▶ [Verilen metin]
···

Karamollaoğlu'ndan istismar sorusuna yanıt: Meselenin üzerine önyargılarla gidiliyor
Saadet Partisi lideri Temel Karamollaoğlu, Halk TV'de Özlem Akarsu Çelik'in Liderler Özel programına konuk oldu. Karamollaoğlu, Özlem Akarsu Çelik'in sorularına yanıt verdi.
O soru ve yanıtlar şu şekilde:
"Mukaddesatçı gelenekle milliyetçi geleneğin hiç bu kadar iç içe geçtiği döneme tanıklık etmemiştik. Çeşitli yapılarda bir aradalıkları olmuştu ama bu enteresan değil mi? Sizin temsil ettiğiniz gelenek itibarıyla" sorusuna yanıt veren Karamollaoğlu şunları söyledi:
Biz ahlaki değerlere önem veren bir anlayışa sahibiz. Milliyetçilik dediğimiz eğer Türkiye'de yaşıyorsanız Türk halkının, Türk vatandaşlarının, Türkiye'de yaşayan bütün insanların kökenleri ne olursa olsun huzur içinde yaşamalarını arzu ederiz.
Ama milliyetçi gelenek dediğimiz zaman orada bir ayrım çıkıyor bu ayrım da ırki bir ayrım olarak görünüyor. Halbuki Türkiye Cumhuriyeti'nin kuruluşunda şöyle bir karar alınmıştı: Türkiye'de yaşayan herkes Türk'tür. Bunu da özellikle Avrupa'dan göçe zorlanan Müslümanlar için kullandılar. Adam Arnavut. Arnavut diye bir ırk var. Türkiye'ye geliyor, Türk oluyor. Bulgaristan'dan kalkıp geliyor Türk oluyor. Türkiye'nin içinde de geçmişteki farklıları ortadan kaldırıp hepiniz Türk'sünüz deyince Türkiye'de işte başka yönden patlak verdi bu tabir. Özellikle Kürt vatandaşlarımız. Dediler ki; asırlardır Osmanlı topraklarında yaşıyoruz, hanedana da bağlı olduk bize niye ille de Kürt değil Türk diyeceksin. Böyle algıladıkları için başka bir sıkıntı çıktı.

···

▶ [Veri bölümü]
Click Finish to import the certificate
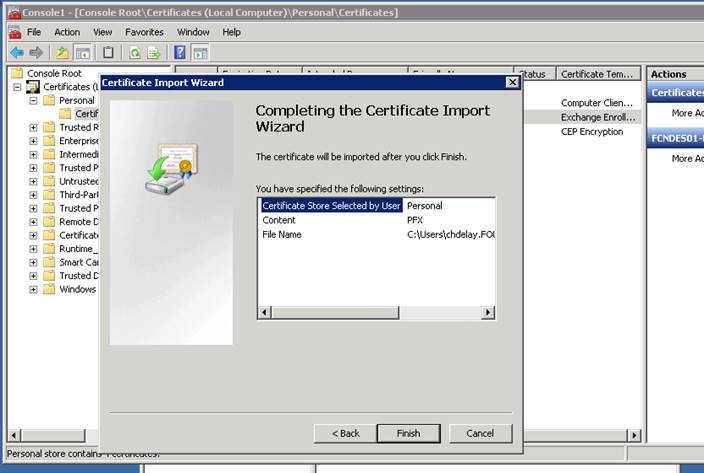 pos(408,433)
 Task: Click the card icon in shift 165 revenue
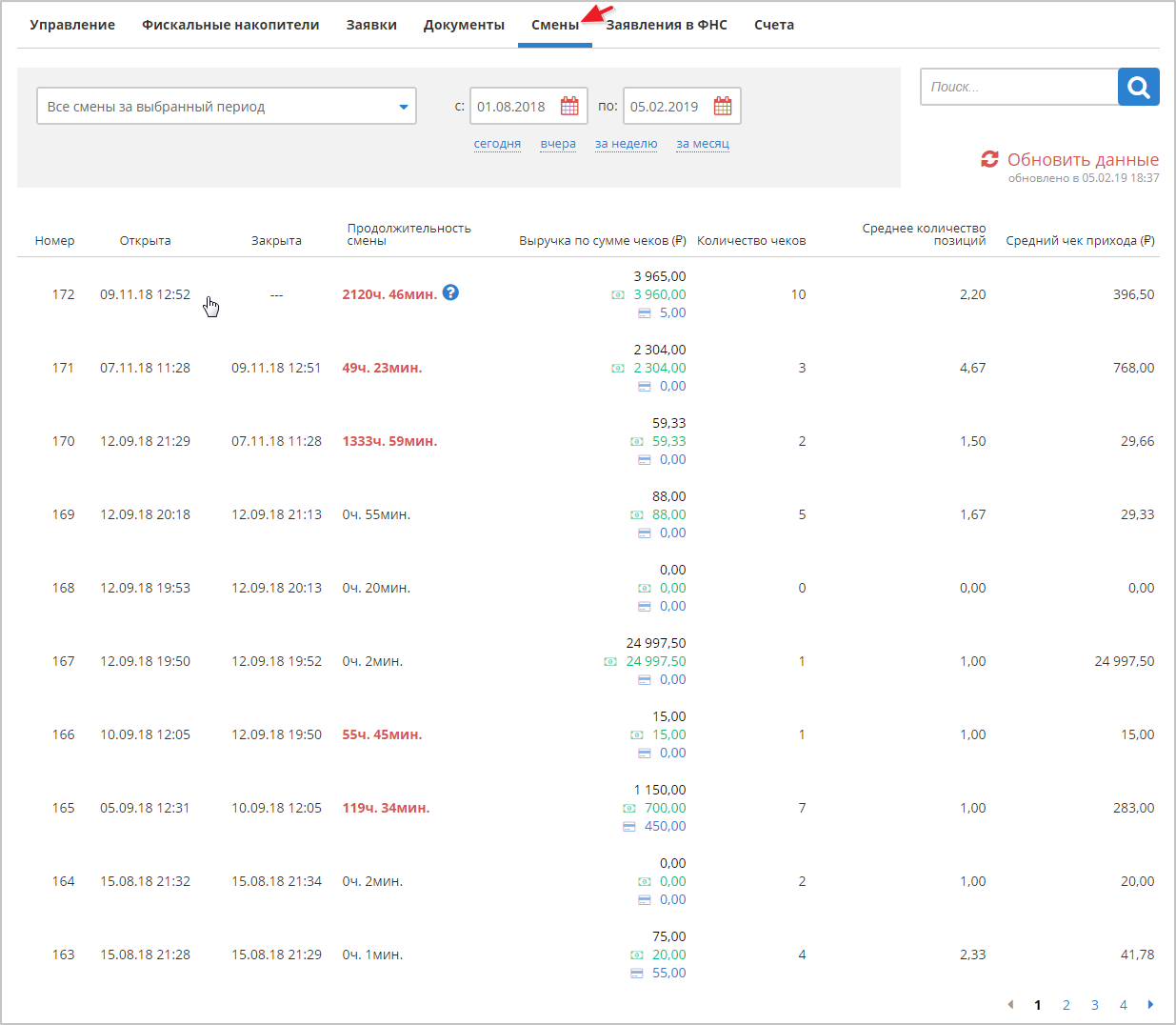[x=629, y=827]
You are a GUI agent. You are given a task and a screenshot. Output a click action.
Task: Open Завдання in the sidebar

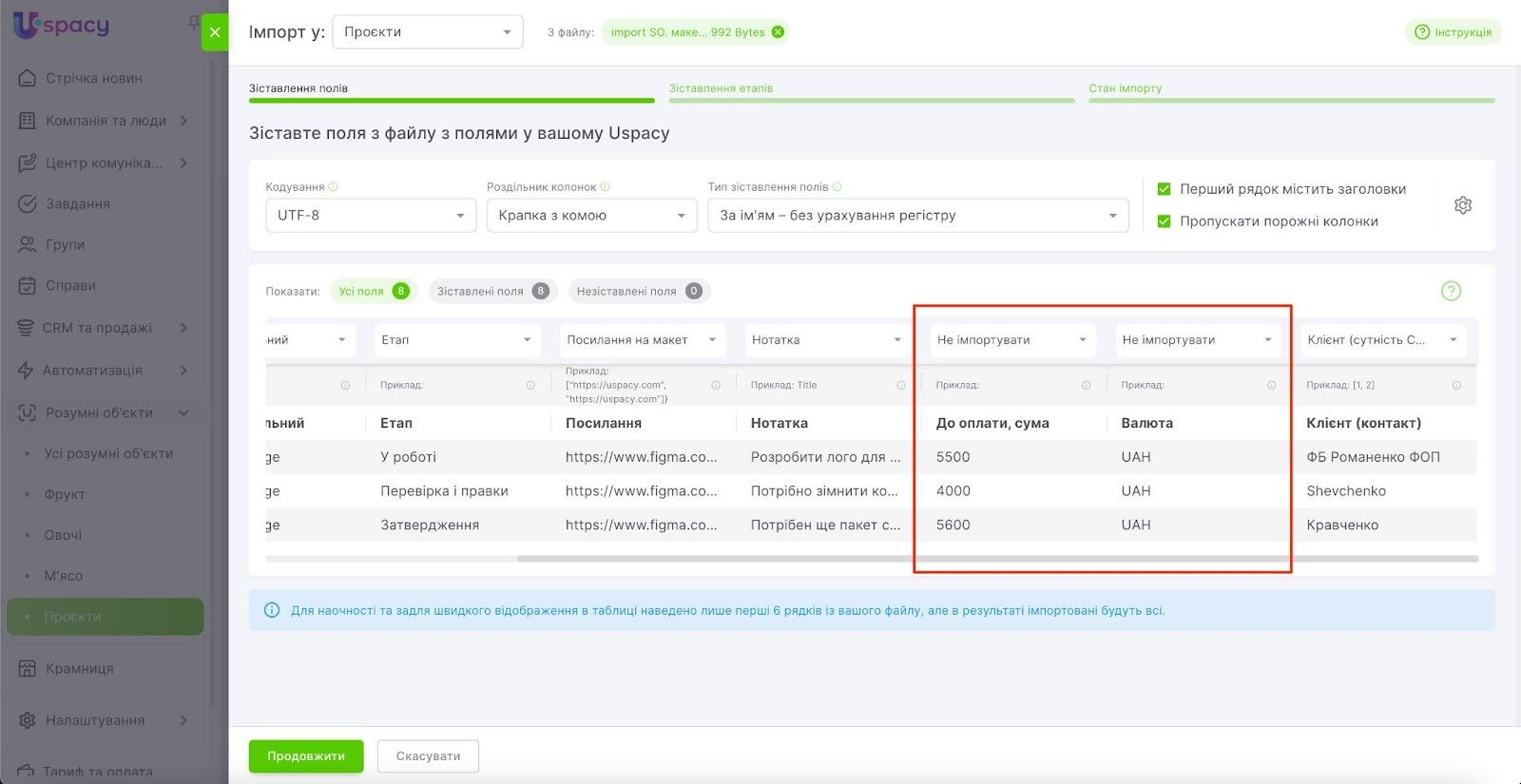[78, 203]
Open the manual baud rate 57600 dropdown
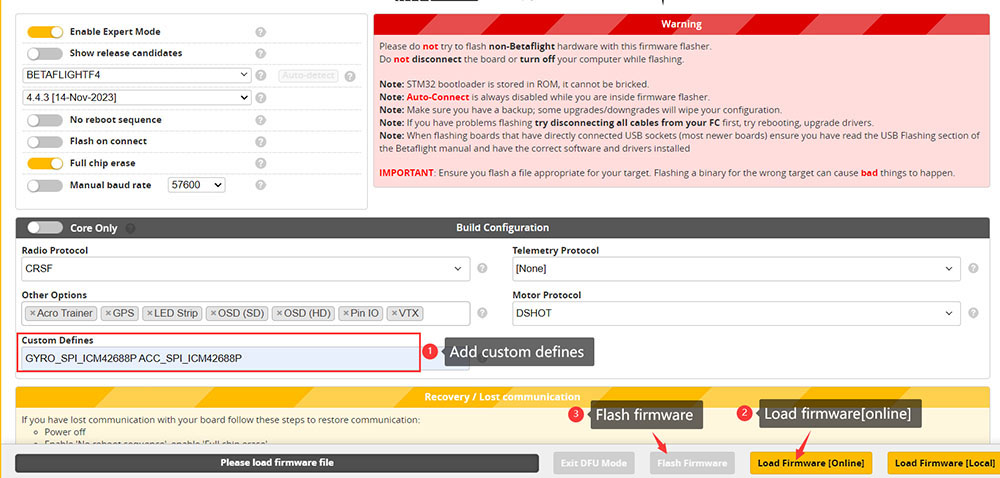This screenshot has width=1000, height=478. (x=196, y=185)
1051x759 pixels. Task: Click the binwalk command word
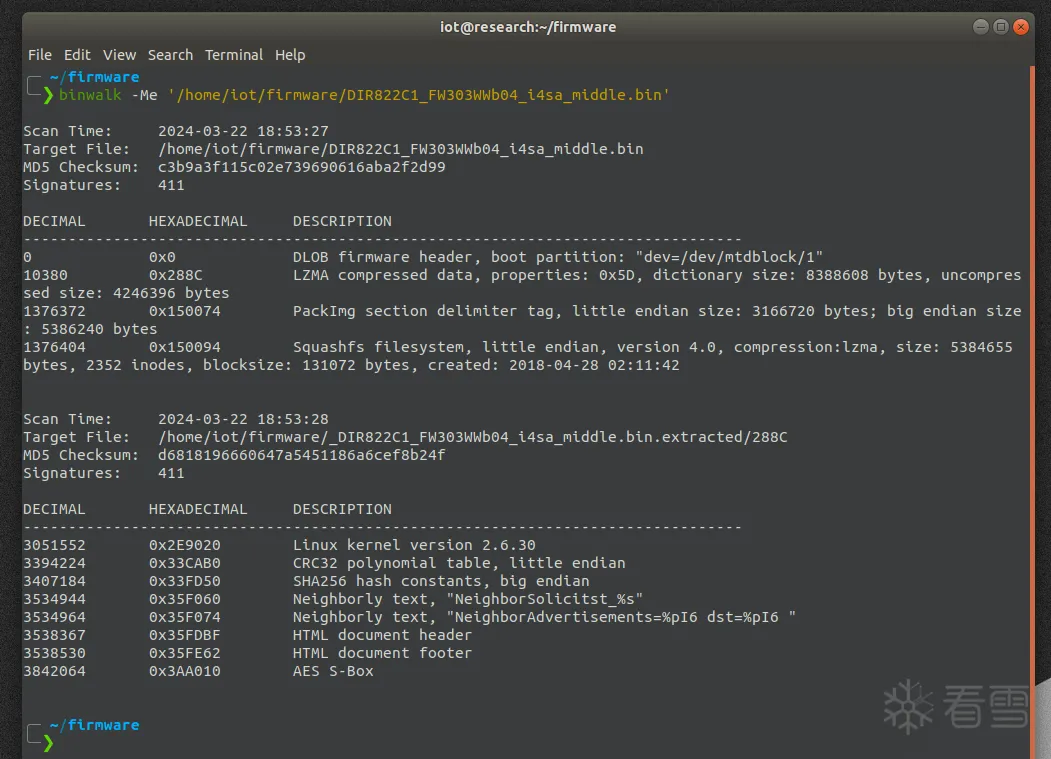click(x=90, y=95)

···

▶ [Görev tanımı] Karamollaoğlu'nun Halk TV söyleşisini son cümlesinden sonra sürdürün. Verilere ihtiyacınız yok.

▶ [Yanıt]
Bir de Türkiye'de özellikle 1990'ların başında yapılan sayımlarda Ermeni nüfus yaklaşık olarak Anadolu'da yüzde 30-35 bazı yerlerde 40'a kadar varmış. Bunlar da Avrupa'ya göçe zorlandılar böylece geriye kalanlar hariç bir kısmı Müslüman oldu, bir kısmı kimliklerini muhafaza ettiler. Ermeni bir Türk vatandaşı olarak kaldılar. Onlar da zaman içinde farklı eğilimlerin içine girdiler.
Şimdi ırk dediğiniz zaman bu ırkçılık çok tehlikeli bir terim. Farklı bir ayrım yapıyor. O ayrım topluma da zarar veriyor. Bazen şuna şahit olduk kütüklere gittiğiniz zaman şu an Türk olarak bilen baktı ki 1930'larda nüfus kütüklerine işlenirken farklı bir soydan geldiklerini gördüler. Bir insanın geçmişinin Türk, Kürt, Boşnak olması onun insan vasıflarını değiştirmez.
"MHP Grup Başkanvekili Levent Bülbül Kürtçe'ye tahammülünüz yok zihniyet bu olduğu için alışacaksınız diyen HDP'lilere Meclis'te sarı torbaları göstermiş. Meclis'te AKP sıralarından da alkışlar yükseldi" sorusuna ise Karamollaoğlu şu yanıtı verdi:
Tam da bizim içine sürüklendiğimiz acıklı halimizi göstermesi bakımından önemli. Şundan eminim çünkü bu iddiada bulunan arkadaşlardan bazılarının kendi geçmişlerini incelediklerinde aslen Türk olmadıkları ortaya çıkıyor. Bana da iftiralarda bulunuyorlar bizim secerimiz belli. Orta Asya tarafından gelmişiz Karamollaoğluzadeler Kars tarafında bir yere yerleşmiş bir kısmı Karadeniz'e gitmiş, Kırşehir, Konya Orta Anadolu'ya gitmişler. Bizim aile de gelmiş Sivas'a. Bu ilim ehliymiş büyük bir kısmı. Ama burada bile başka iddialarda bulunmakta hiç tereddüt göstermeyenler var. Bu arkadaşlarımız bir defa gidip kendi secerelerini kontrol etsinler. Çok farklı manzaralarla karşılaşma ihtimaller var.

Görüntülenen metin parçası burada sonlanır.